Have you heard of the slow movement? Slow food? Slow living? It’s all about creating the space needed in life to draw closer connections between individuals and communities. The slow movement desires to strengthen the relationship between people and the earth and all it contains, to know where your food comes from, to grow it, gather it, prepare it, smell it, and take the time to relish it. It’s about being present, being grounded in who and where you are, and focusing on the journey of life and not simply goals and outcomes. To do that you need to slow down.
This year many of us have experienced a forced slowing as we stayed home to reduce the spread of COVID-19. We had nowhere to go, so households were forced to engage with each other. Siblings became each other’s only playmates. We took time to arrange virtual meetups and in some instances engaged more with distant friends and family than prior to COVID. Our worship was simplified (though its creation wasn’t simple), and church meetings were canceled. I don’t wish for a resurgence of COVID or the coming of another pandemic, but as real as all the loss of life, employment, dreams, and opportunities are, so are the glimpses of good things that arose in and through the pandemic. It’s important that we don’t lose the good. And one of the good things was the slowing down.
As we circle around to the Advent and Christmas seasons once again, whether your church is worshiping all together or in households or in small groups, I encourage you to intentionally plan a slow Advent. By that I mean being intentional about locating your congregation in the cosmic reality of God’s activity and in a specific time and place.
Help your congregants see that they are in the in-between time, the time between God breaking into this world as the incarnate Christ and the return of our glorious Savior.
Discover again how we can find hope in the fact that Christ became human and understands the highs and lows of life.
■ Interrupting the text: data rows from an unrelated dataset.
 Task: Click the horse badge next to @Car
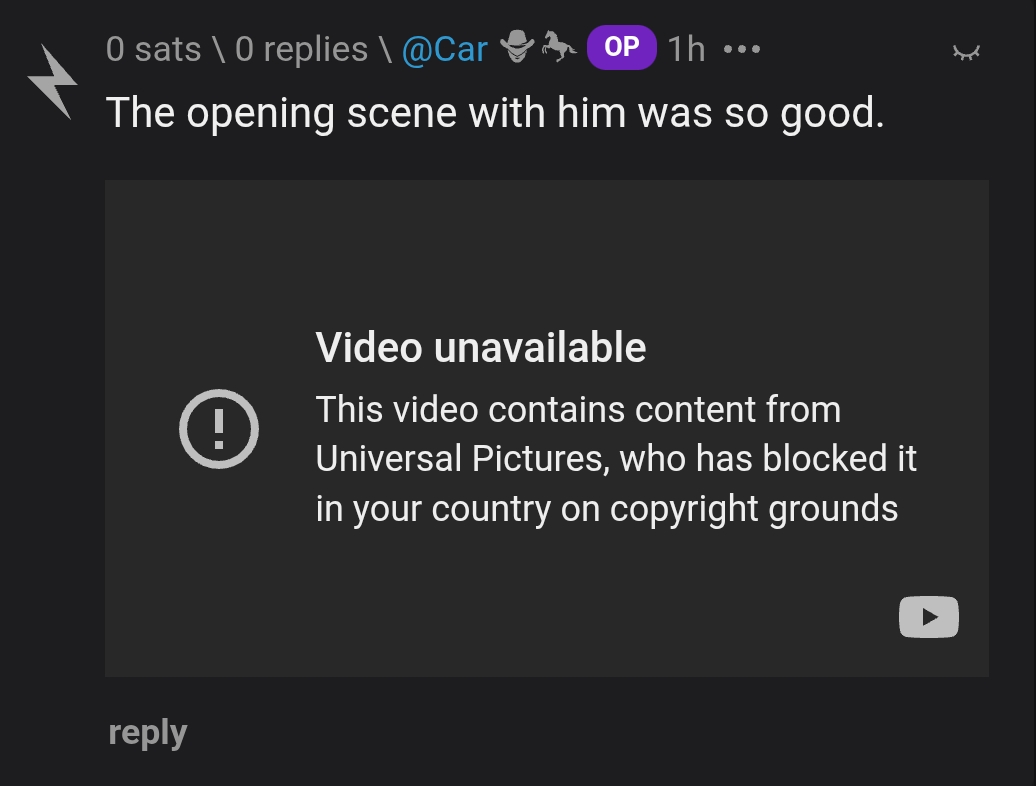(x=559, y=46)
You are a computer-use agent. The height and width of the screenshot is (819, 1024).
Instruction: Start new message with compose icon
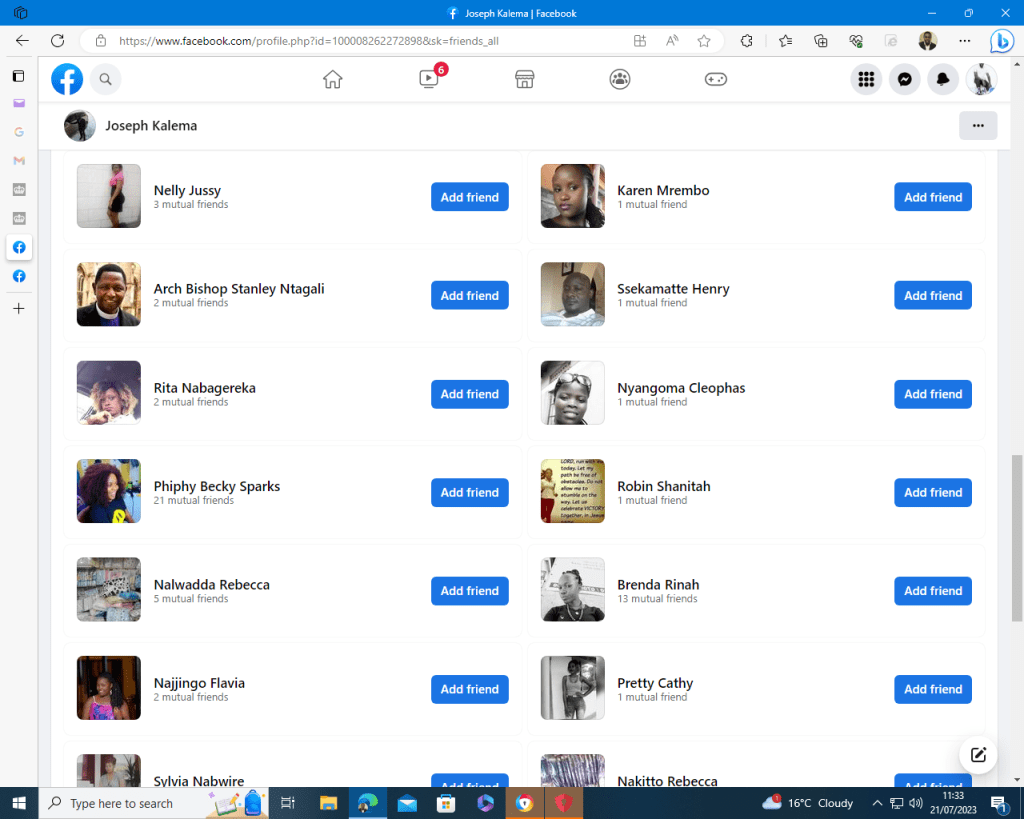pos(978,755)
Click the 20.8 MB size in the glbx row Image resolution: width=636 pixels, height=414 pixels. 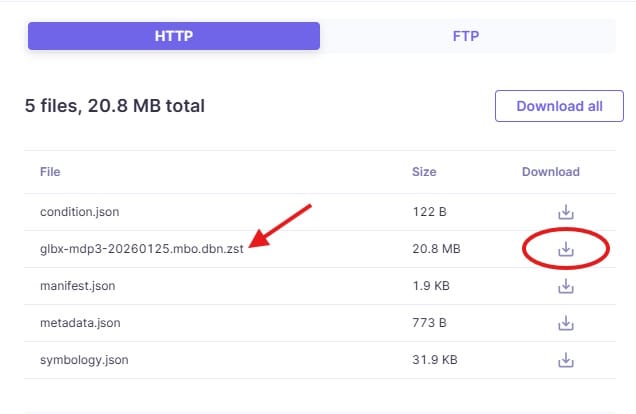point(435,249)
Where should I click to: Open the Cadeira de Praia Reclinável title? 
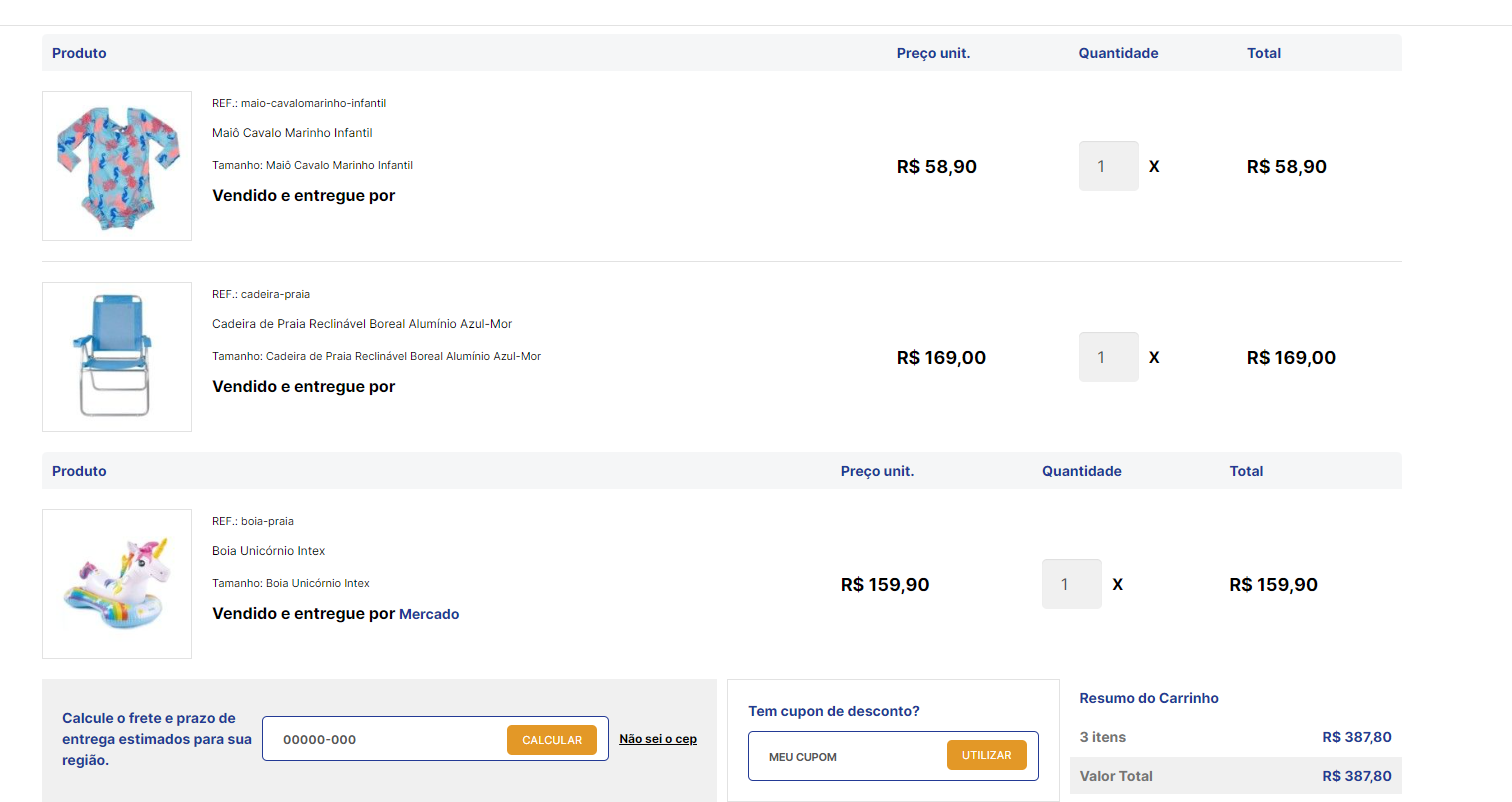tap(362, 324)
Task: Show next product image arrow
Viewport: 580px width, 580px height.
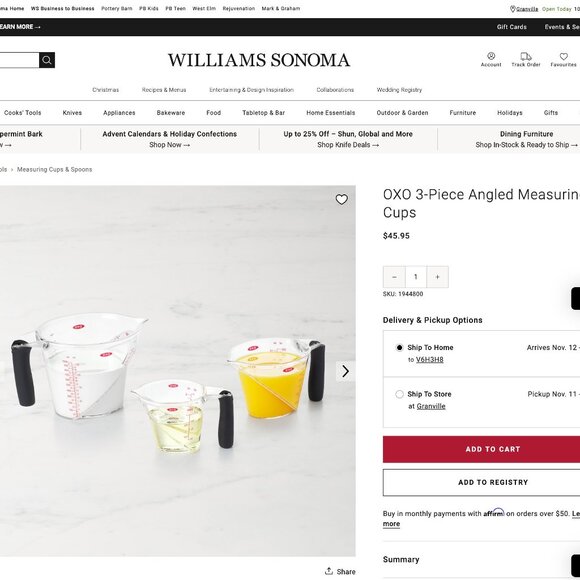Action: (345, 371)
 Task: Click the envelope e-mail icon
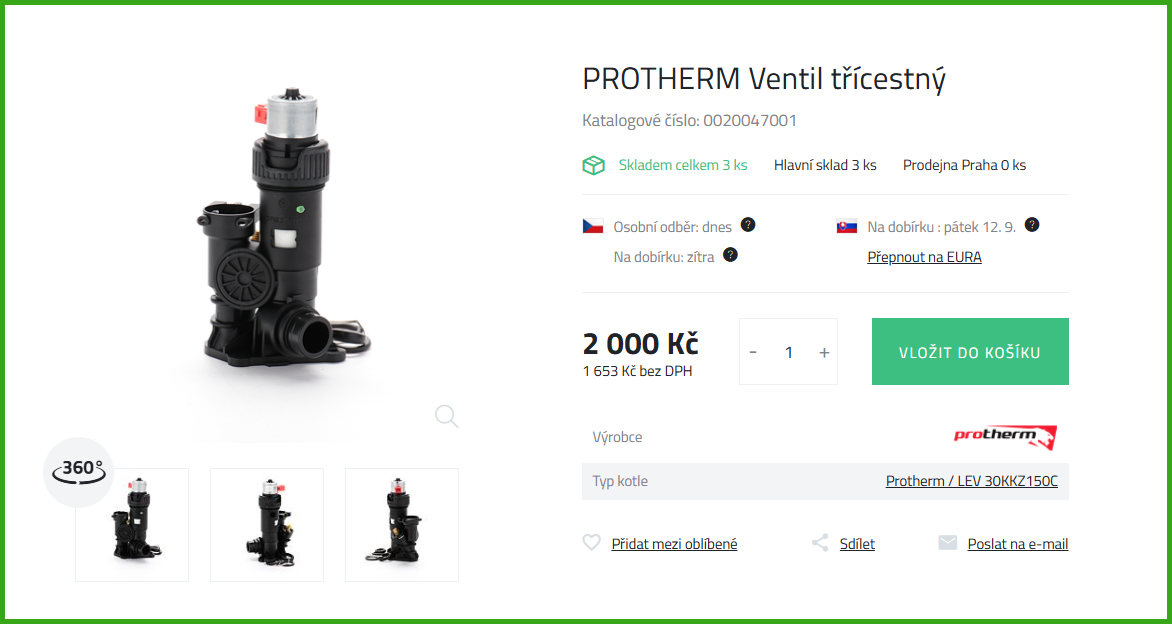point(948,543)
Remind your people that that same Christ overcame death itself, so we too can live knowing that one day we too shall experience that reality and even now can claim it as ours.
Take the time to name current realities in all their complexity: the grief, fear, loss, joy, excitement, and hope that exist side by side.
Name and pray against the evil of racism in all its forms, against the devaluing of life expressed by the normalization of abortion, against underfunded schools, against the refusal to care about missing Indigenous women, against the fact that so many Indigenous and isolated communities do not have access to clean water and electricity, and against other evils plaguing our communities and world.
Advent is about helping our people live lives of patient and active endurance amid personal, communal, national, and global struggles while clinging to the joyous expectation of Christ’s return. Advent isn’t simply about preparing for Christmas, buying gifts, and putting up decorations. It is about watching and waiting to see what God is doing in our lives and in the world around us and then joining God in that work by willingly giving up our life for others. Advent requires us to slow down—to watch, to look, to listen, and then, in consort with the Holy Spirit, to act.
Our hope is that in this issue of Reformed Worship you will find resources to do just that, not just during Advent, but all the way through the season of Epiphany.